Não é preciso dominá-la, mas extravasá-la. De alguma forma que, dentro de uma civilização, seja aceitável. Há várias formas de fazer isso: brincando, principalmente em jogos de disputa, praticando exercícios físicos, em especial os aeróbicos, dedicando-se a algum tipo de atividade artística, como o teatro, a música ou a pintura, ou até mesmo ocupando posições profissionais que requeiram um perfil de cobrança, como cargos de liderança ou de coach.

Existem diversas situações do dia a dia que colocam em xeque a nossa tolerância emocional. No frigir dos ovos, tudo aquilo que nos contraria está nos testando. Aí entra, então, o papel do reconhecimento bem como o da frustração na infância. Fundamentais para que o indivíduo compreenda que nem tudo na vida se tratará dele. Assim, os pais precisam entender que uma coisa é ter um ambiente controlado, que é o meio familiar. Outra coisa, totalmente diferente, é o fora da porta de casa. Lá, o indivíduo encontra todo tipo de situação e com os mais diversos tipos de pessoas. Ou seja, o sujeito fica exposto ao desconhecido, ao indeterminado.

Sim, é preciso dizer não!

Se as pessoas não entram em contato com a frustração desde a sua mais tenra idade e não sabe como extravasar a raiva proveniente daquele sentimento, será realmente difícil lidar com o que as contraria nas fases seguintes. Então, tudo pode acontecer, inclusive o inimaginável. A iminência do ataque, da explosão, do desabafo, estará sempre presente. E não só nas escolas, mas em qualquer lugar.

Porém, também é preciso reconhecer…

Toda criança precisa ser reconhecida como indivíduo. Precisa ser olhada, amparada. Ela deve se sentir importante, mas não a ponto de estar acima das outras pessoas. É uma questão de balanço.

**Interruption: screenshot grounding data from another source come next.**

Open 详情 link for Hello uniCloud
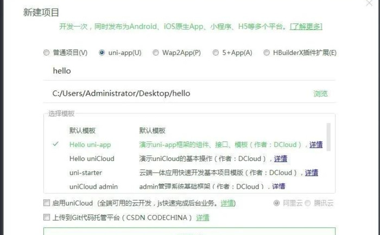click(280, 159)
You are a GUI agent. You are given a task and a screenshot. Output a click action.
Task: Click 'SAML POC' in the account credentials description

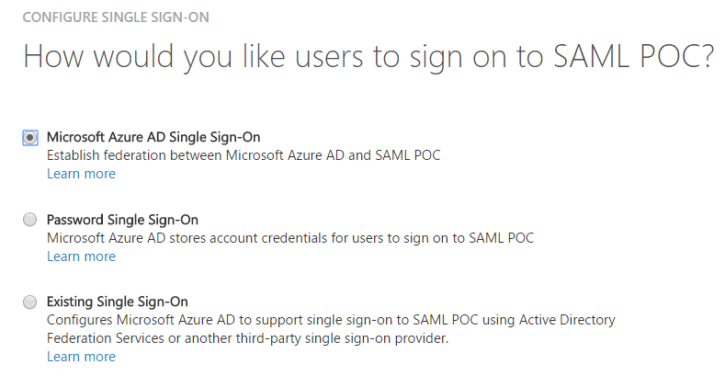pyautogui.click(x=502, y=238)
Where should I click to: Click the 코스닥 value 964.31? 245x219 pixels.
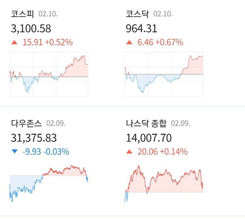(x=142, y=28)
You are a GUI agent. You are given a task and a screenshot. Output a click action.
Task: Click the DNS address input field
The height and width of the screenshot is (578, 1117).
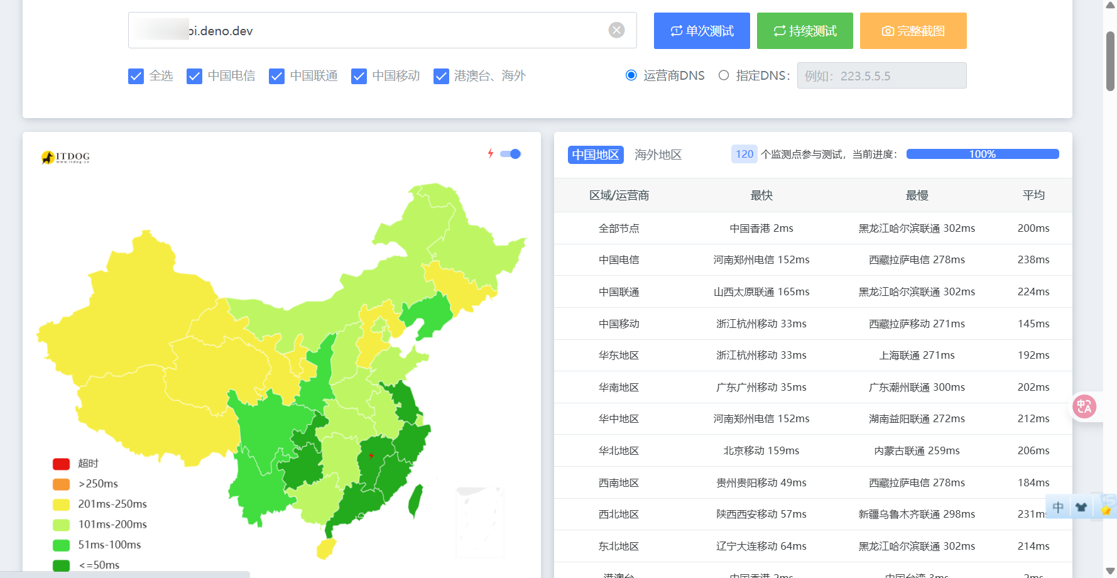(881, 75)
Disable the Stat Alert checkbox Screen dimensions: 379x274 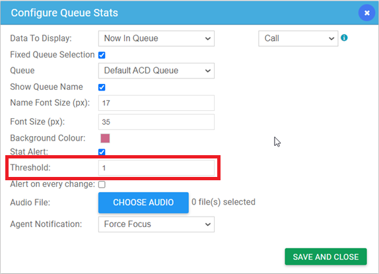click(102, 152)
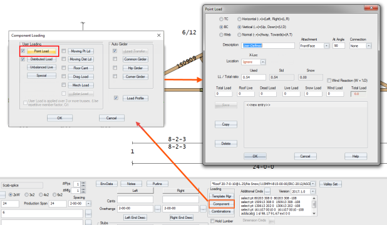Click the Copy button in Point Load
The width and height of the screenshot is (387, 225).
226,124
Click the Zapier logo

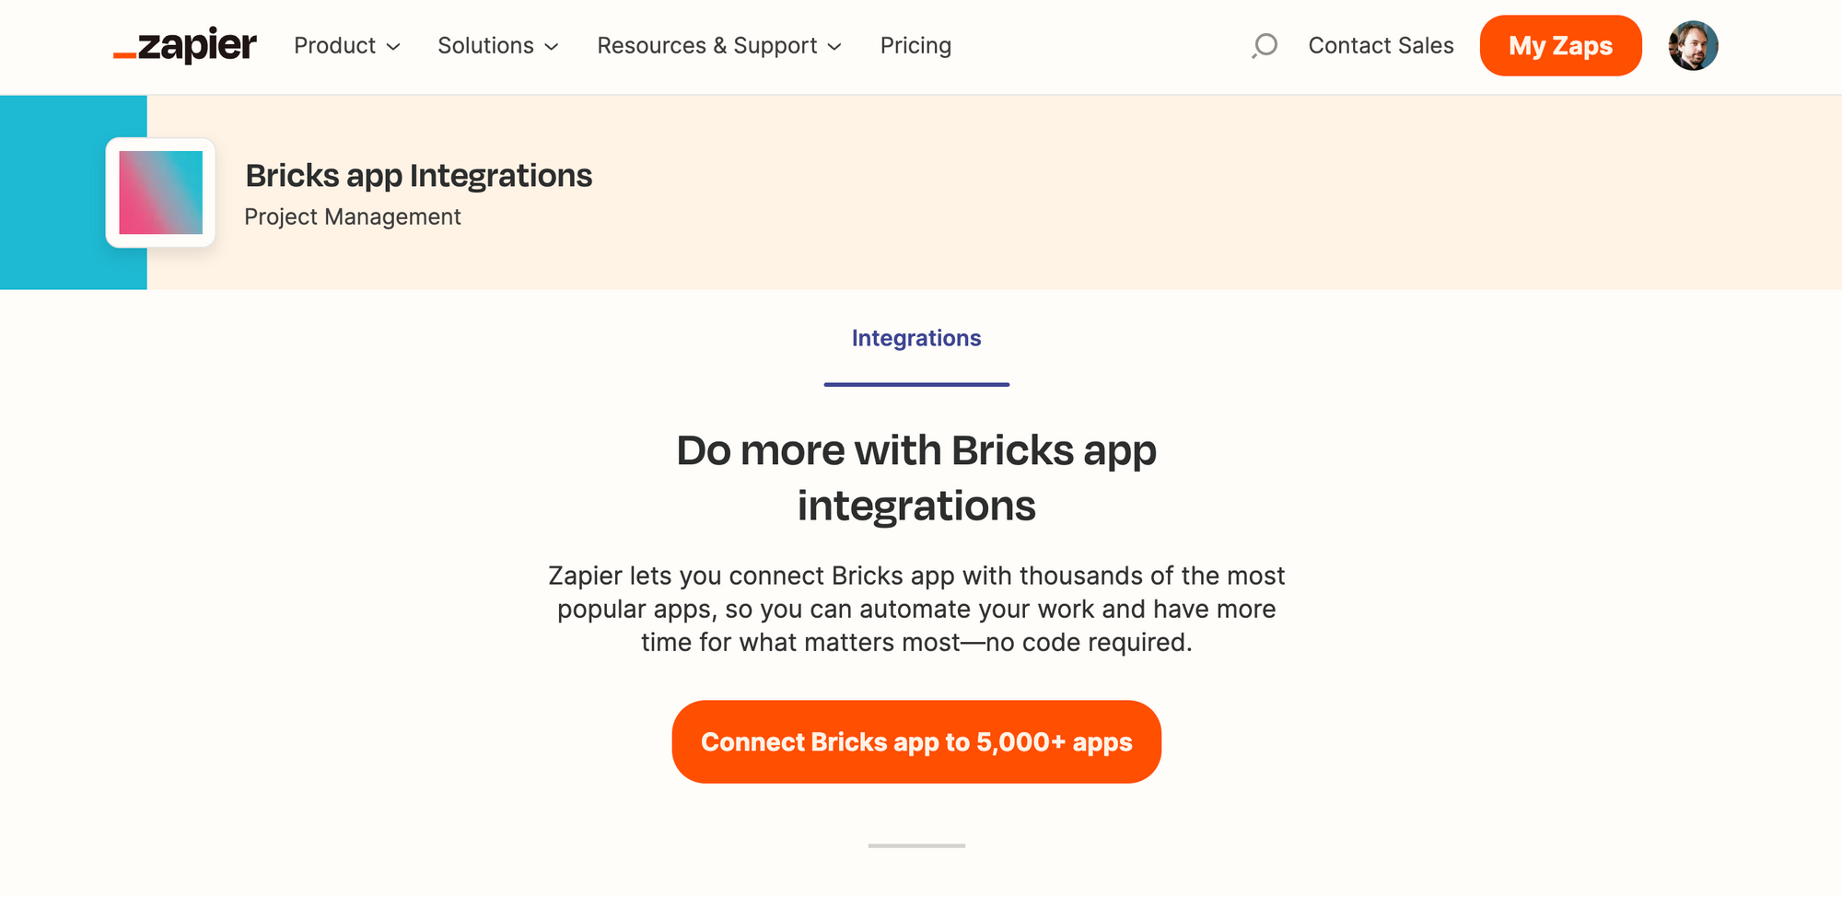[185, 45]
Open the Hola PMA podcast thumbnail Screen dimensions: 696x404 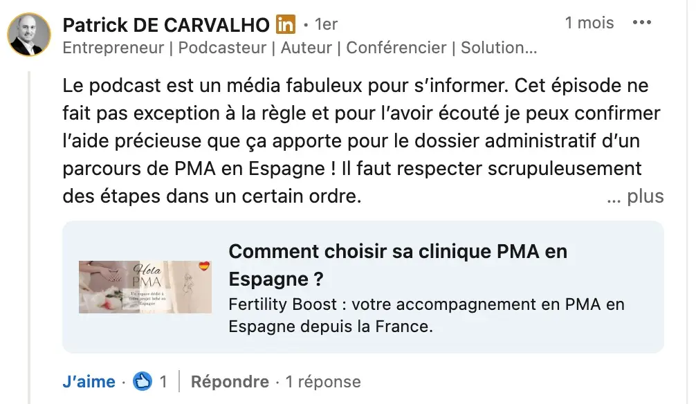point(145,286)
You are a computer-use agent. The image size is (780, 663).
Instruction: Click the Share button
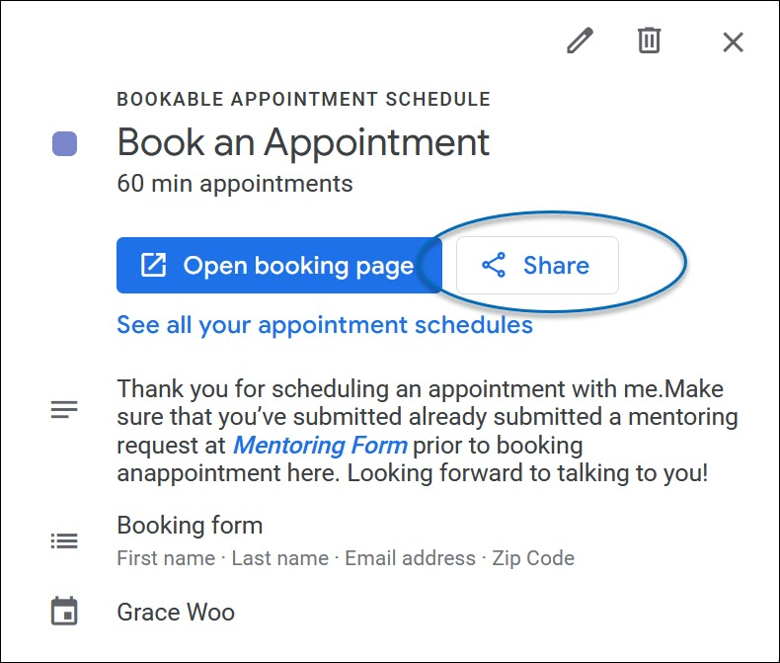pos(537,265)
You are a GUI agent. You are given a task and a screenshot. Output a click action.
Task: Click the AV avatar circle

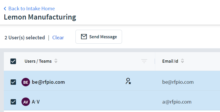[26, 102]
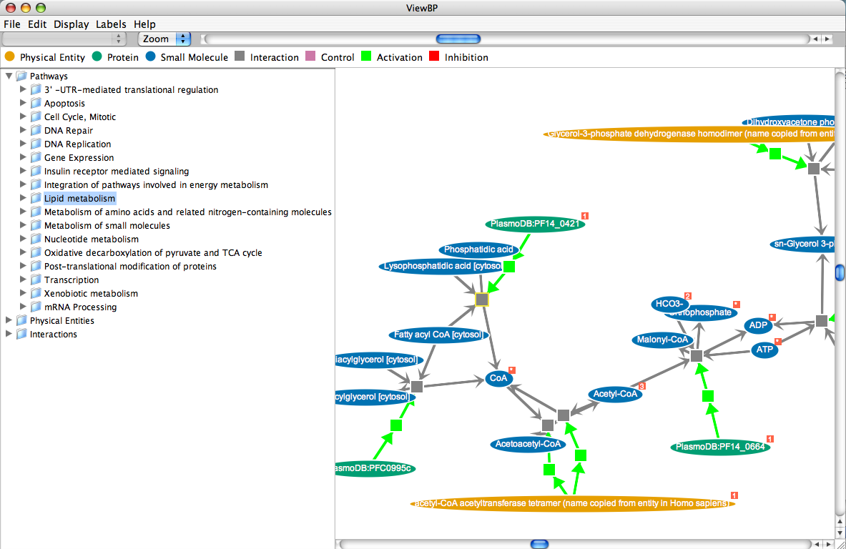This screenshot has height=549, width=846.
Task: Click the graph's horizontal scrollbar thumb
Action: tap(539, 544)
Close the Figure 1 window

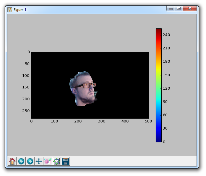190,9
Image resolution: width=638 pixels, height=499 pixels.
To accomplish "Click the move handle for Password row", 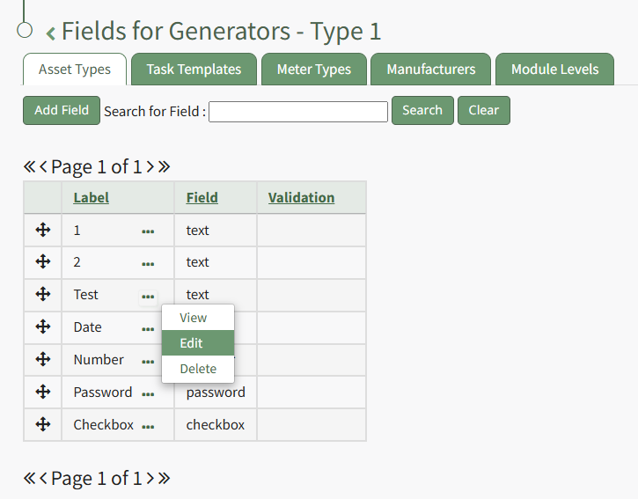I will 42,392.
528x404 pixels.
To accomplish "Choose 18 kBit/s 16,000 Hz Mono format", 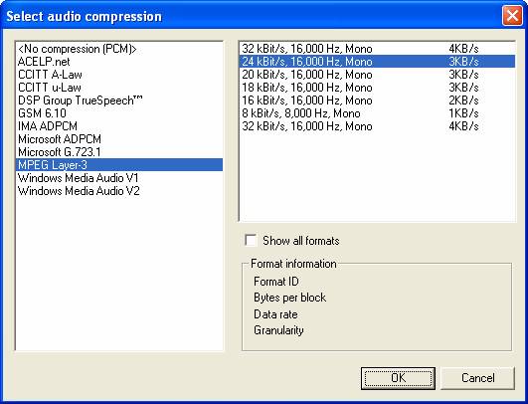I will click(377, 88).
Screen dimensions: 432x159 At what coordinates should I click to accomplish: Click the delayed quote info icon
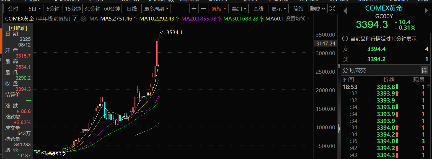pos(345,39)
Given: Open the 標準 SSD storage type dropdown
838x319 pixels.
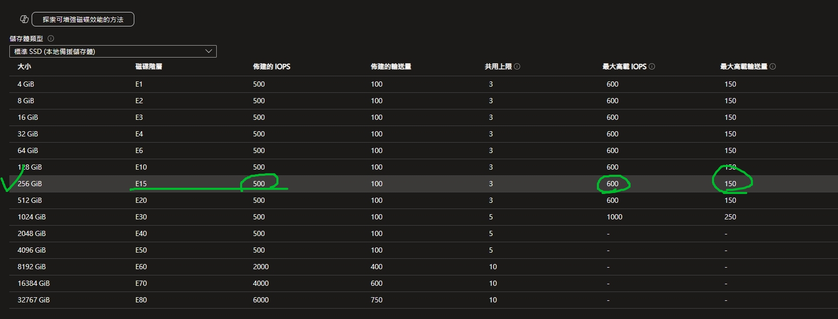Looking at the screenshot, I should [113, 51].
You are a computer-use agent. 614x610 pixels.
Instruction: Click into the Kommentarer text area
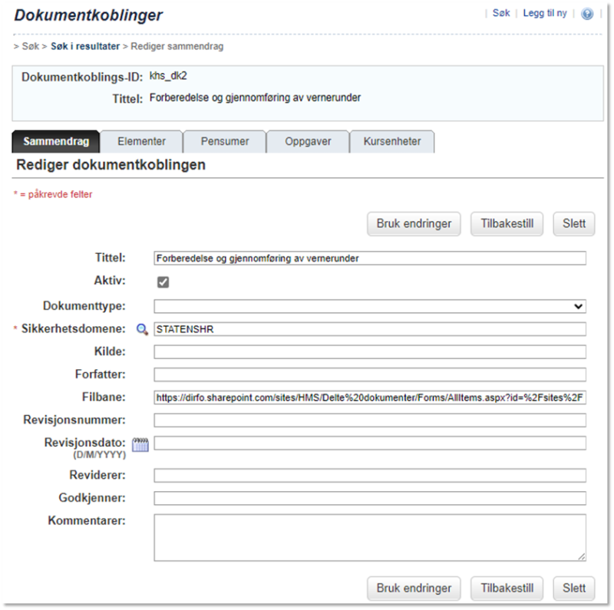[370, 538]
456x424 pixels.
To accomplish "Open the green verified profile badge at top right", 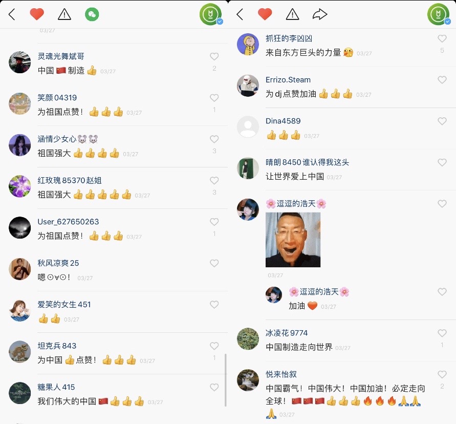I will 439,14.
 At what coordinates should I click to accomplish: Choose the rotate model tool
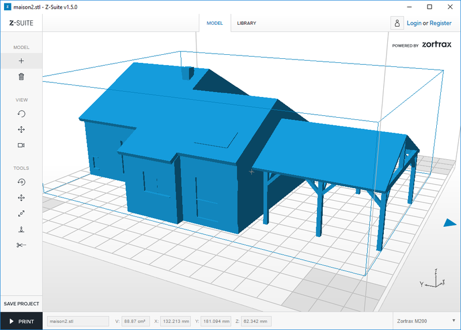click(x=21, y=182)
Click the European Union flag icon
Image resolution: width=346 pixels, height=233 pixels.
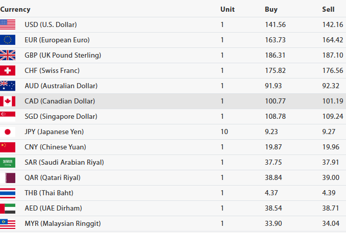pyautogui.click(x=8, y=40)
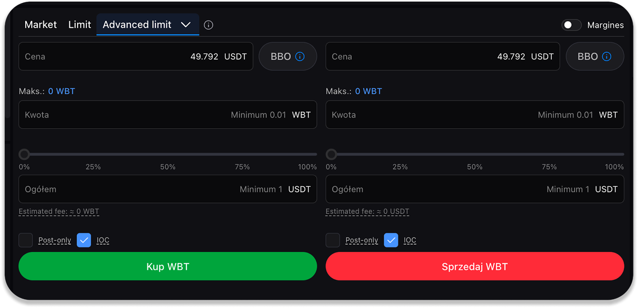Enable Post-only checkbox on buy side

26,240
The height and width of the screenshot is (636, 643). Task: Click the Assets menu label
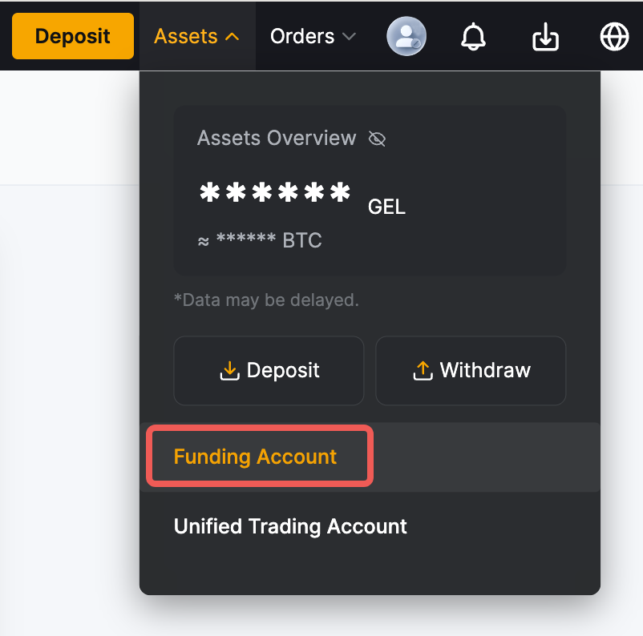tap(186, 37)
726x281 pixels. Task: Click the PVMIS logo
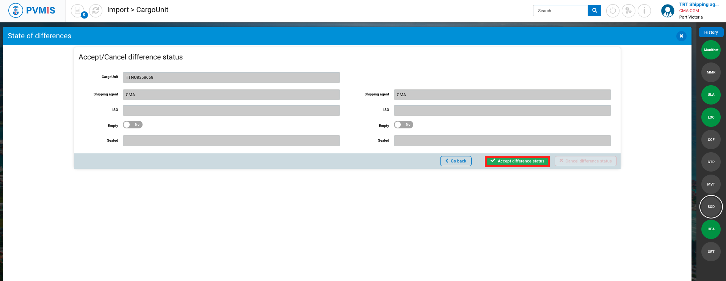pos(32,11)
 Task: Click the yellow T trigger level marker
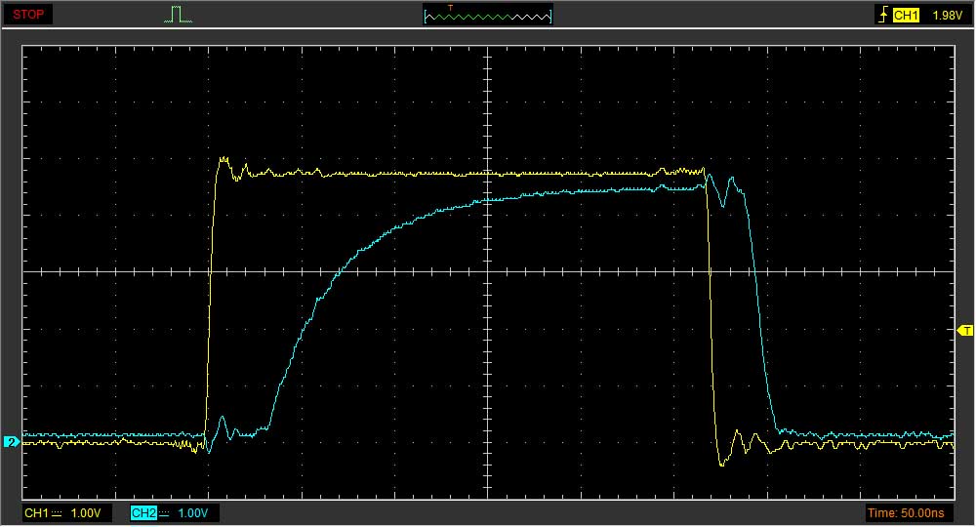tap(966, 331)
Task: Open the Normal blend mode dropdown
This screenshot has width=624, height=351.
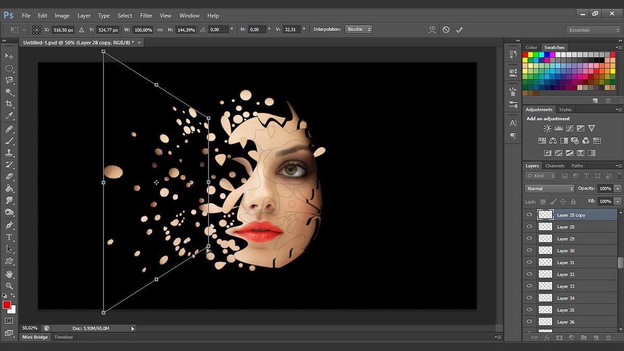Action: [x=549, y=188]
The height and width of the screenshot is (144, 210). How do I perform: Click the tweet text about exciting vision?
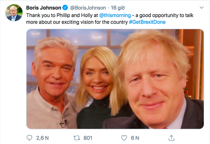point(110,19)
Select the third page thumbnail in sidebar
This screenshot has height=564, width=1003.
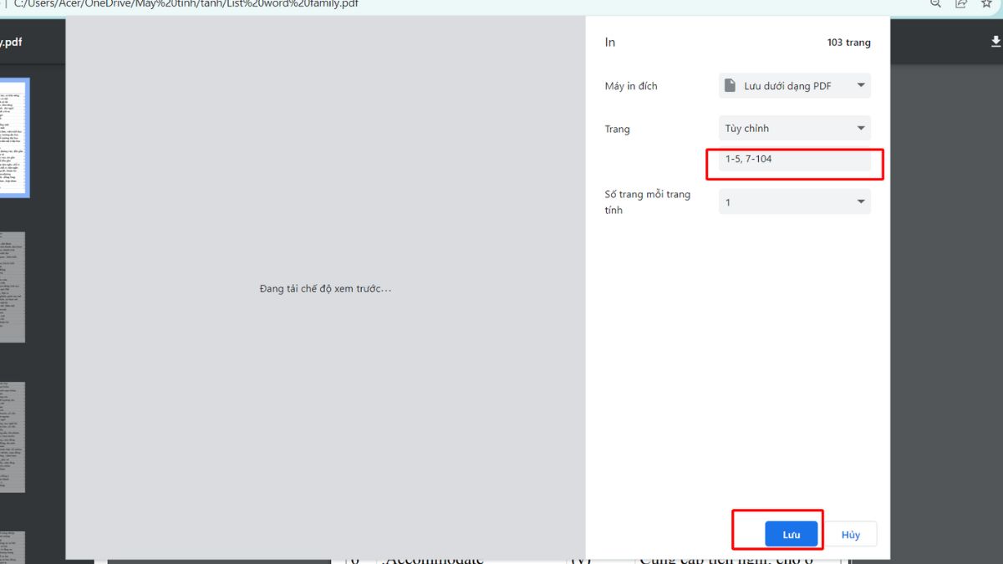point(12,437)
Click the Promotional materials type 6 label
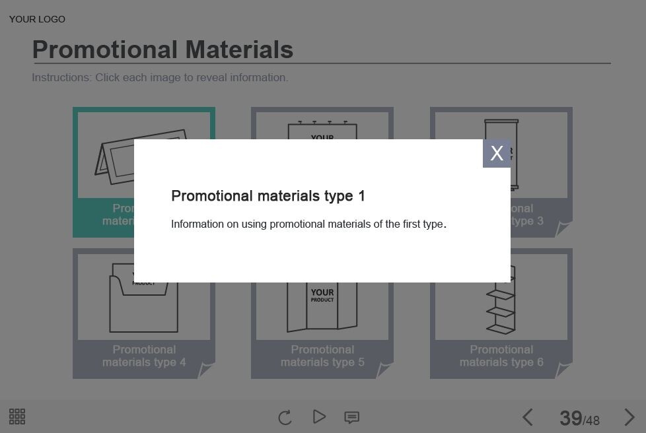 (x=501, y=356)
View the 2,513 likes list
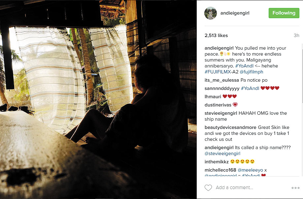The width and height of the screenshot is (303, 199). coord(216,35)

Quando se trata de sobrevivência, tema também abordado no texto Poder e submissão: até que ponto o estado é efetivo contra a violência doméstica?, procuramos vítimas mais vulneráveis, menores que nós, mais fracas ou frágeis que nós. Por isso ataques a crianças são preferidos pelos agressores. Além disso, a escola é, muitas vezes, uma representação da nossa primeira exposição ao mundo real, onde sofremos bullying, onde somos forçados a estudar, a nos comportarmos, ou seja, onde somos contrariados constantemente. Uma planta piloto de frustrações.

E qual a saída do caos?

Se as famílias não são garantia de uma educação adequada, as escolas, necessariamente, têm que ter esse papel. Precisamos de instituições de melhor qualidade, que consigam dar atenção individual, envolvendo também as famílias. As atividades terapêuticas e o acompanhamento dos casos precisam fazer parte de uma rotina escolar. A infância é a fase de maior vulnerabilidade e de menor resistência. Se existe um momento de agir e ter êxito, é ali! E, afinal, que tipo de jovens queremos formar? E com que tipo de adultos queremos lidar?